Elections

PolitiFact’s ‘Lie of the Year’? Donald Trump’s campaign talk

Republican presidential candidate Donald Trump at a campaign rally Saturday at the Veterans Memorial Building in Cedar Rapids, Iowa.
Republican presidential candidate Donald Trump at a campaign rally Saturday at the Veterans Memorial Building in Cedar Rapids, Iowa. AP

The audacious Republican front-runner has earned a dubious prize for his controversial remarks on the campaign trail: PolitiFact’s “Lie of the Year,” a designation the fact check group bestows on what it says is the most egregious political falsehood of the year.

In this case, PolitiFact’s editors said their only real contenders for this year were all Trump statements: It had previously given “Mostly False, False or Pants on Fire” to 76 out of Trump 77 statements.

“But it was hard to single one out from the others,” the editors wrote. “So we have rolled them into one big trophy.”
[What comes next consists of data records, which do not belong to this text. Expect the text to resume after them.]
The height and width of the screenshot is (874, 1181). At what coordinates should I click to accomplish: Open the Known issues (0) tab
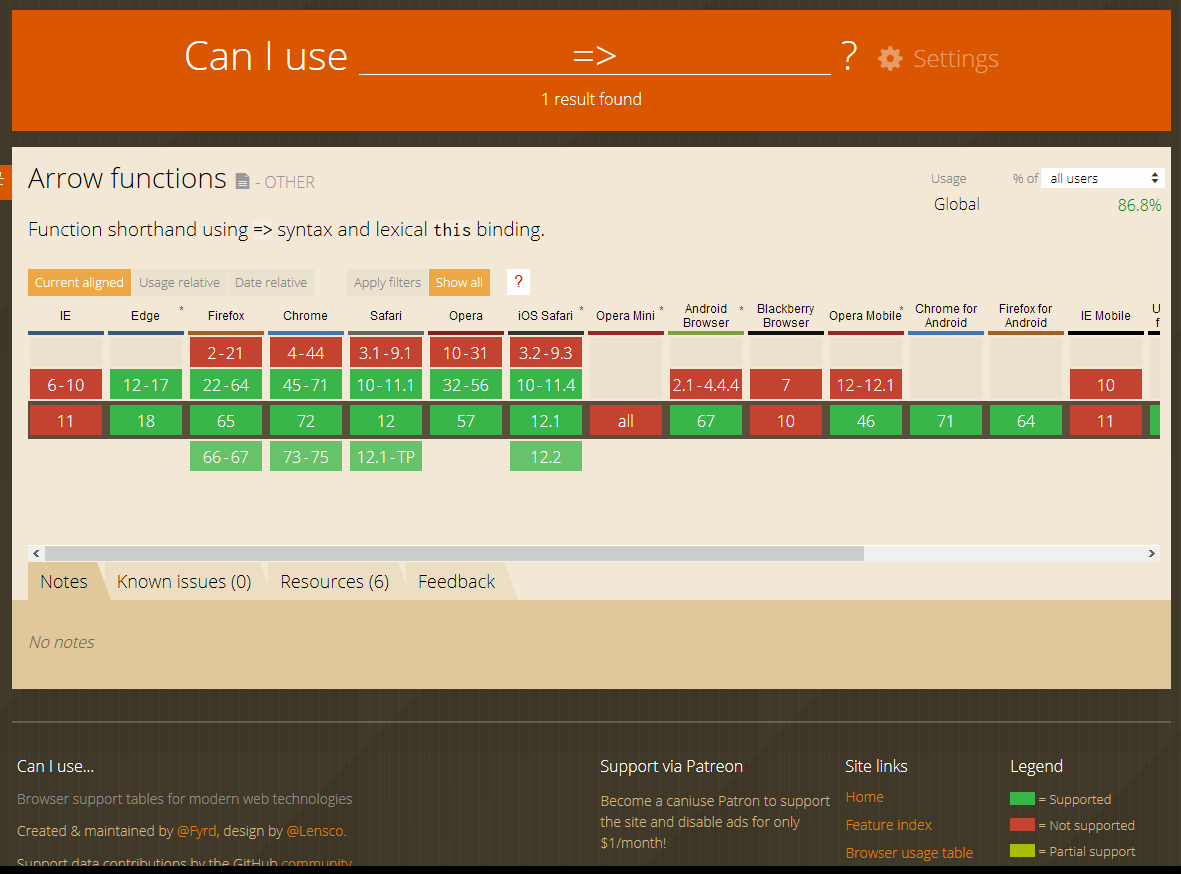(x=184, y=582)
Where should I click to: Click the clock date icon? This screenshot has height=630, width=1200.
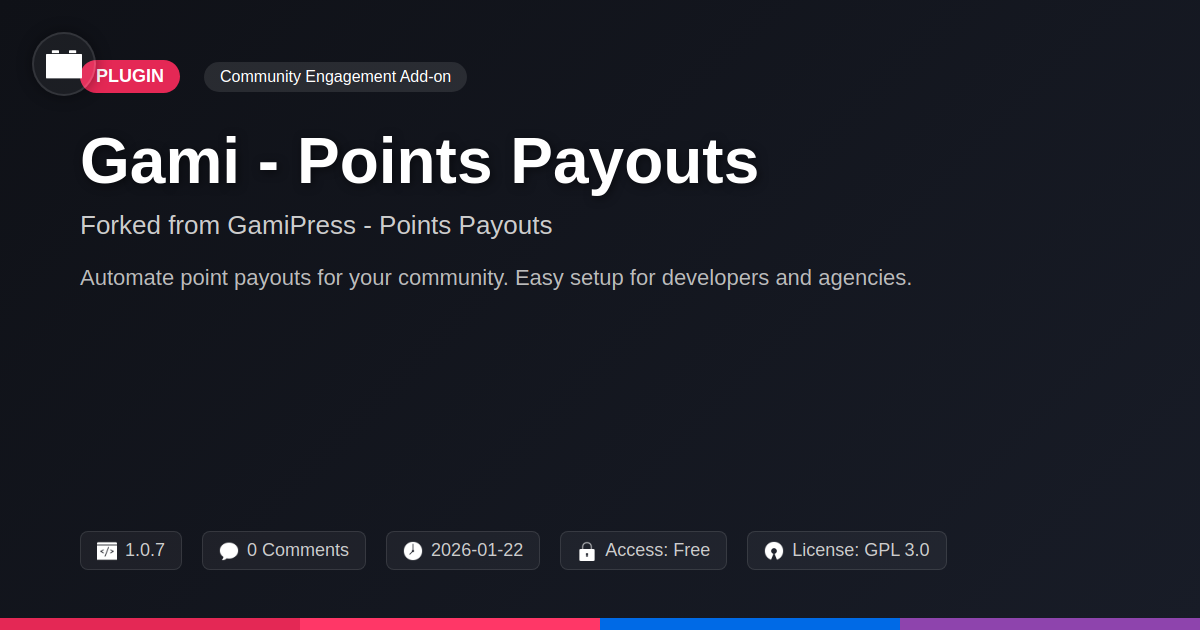click(x=413, y=551)
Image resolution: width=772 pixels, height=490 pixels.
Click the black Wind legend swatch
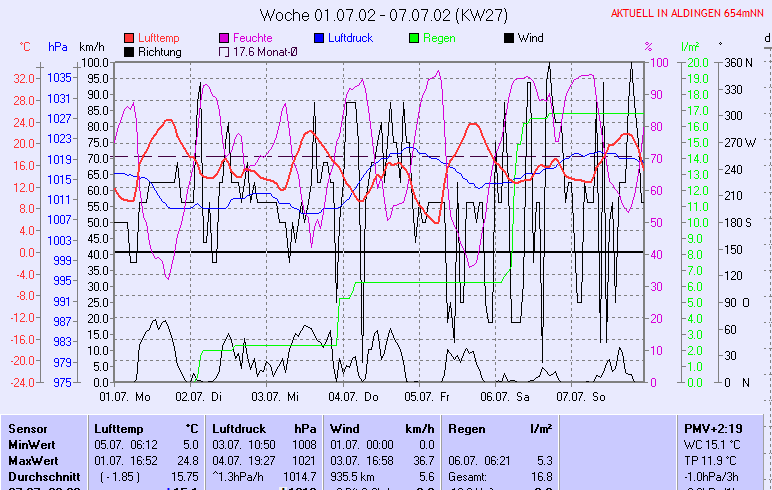(509, 38)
And they added: “To the candidate who says he’s all about winning, PolitiFact designates the many campaign misstatements of Donald Trump as our 2015 Lie of the Year.”

Among the lesser-known faux statements in the Trump canon were a double falsehood: on June 16, when he said “the last quarter, it was just announced, our gross domestic product … was below zero. Who ever heard of this? It’s never below zero.” The site marked the claim “Pants on Fire,” finding the gross domestic product was not zero and that the growth in the gross domestic product has been below zero 42 times over 68 years.
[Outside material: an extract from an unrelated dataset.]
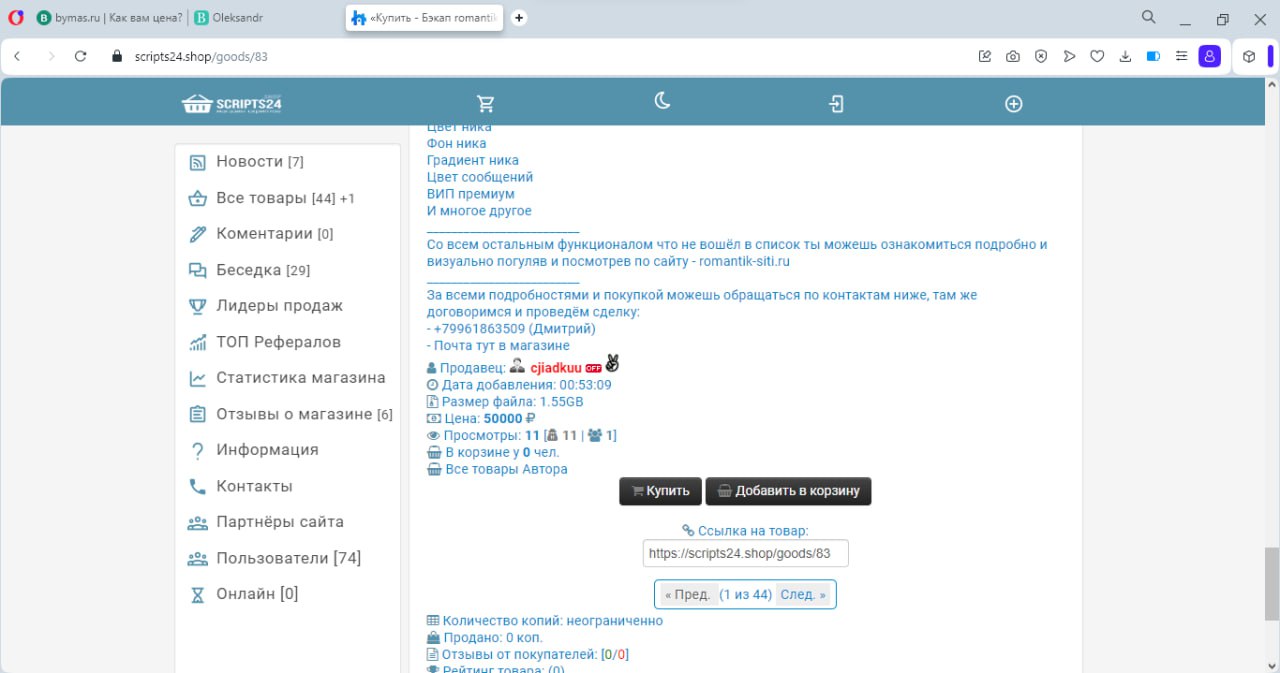Toggle dark mode with moon icon
Image resolution: width=1280 pixels, height=673 pixels.
662,101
Exaggerations about Ebola won last year, but President Barack Obama took the prize in 2013 for his “if you like your health care plan, you can keep it” assertion. The editors at the time said, “Boiling down the complicated health care law to a soundbite proved treacherous, even for its promoter-in-chief.”

Trump has called for Hillary Clinton to apologize for saying at the Democratic presidential primary debate Saturday night that the Islamic State is “showing videos of Donald Trump insulting Islam and Muslims in order to recruit more radical jihadists.” Fact checkers, including PolitiFact, have dubbed the assertion false, saying there is no evidence that it’s true.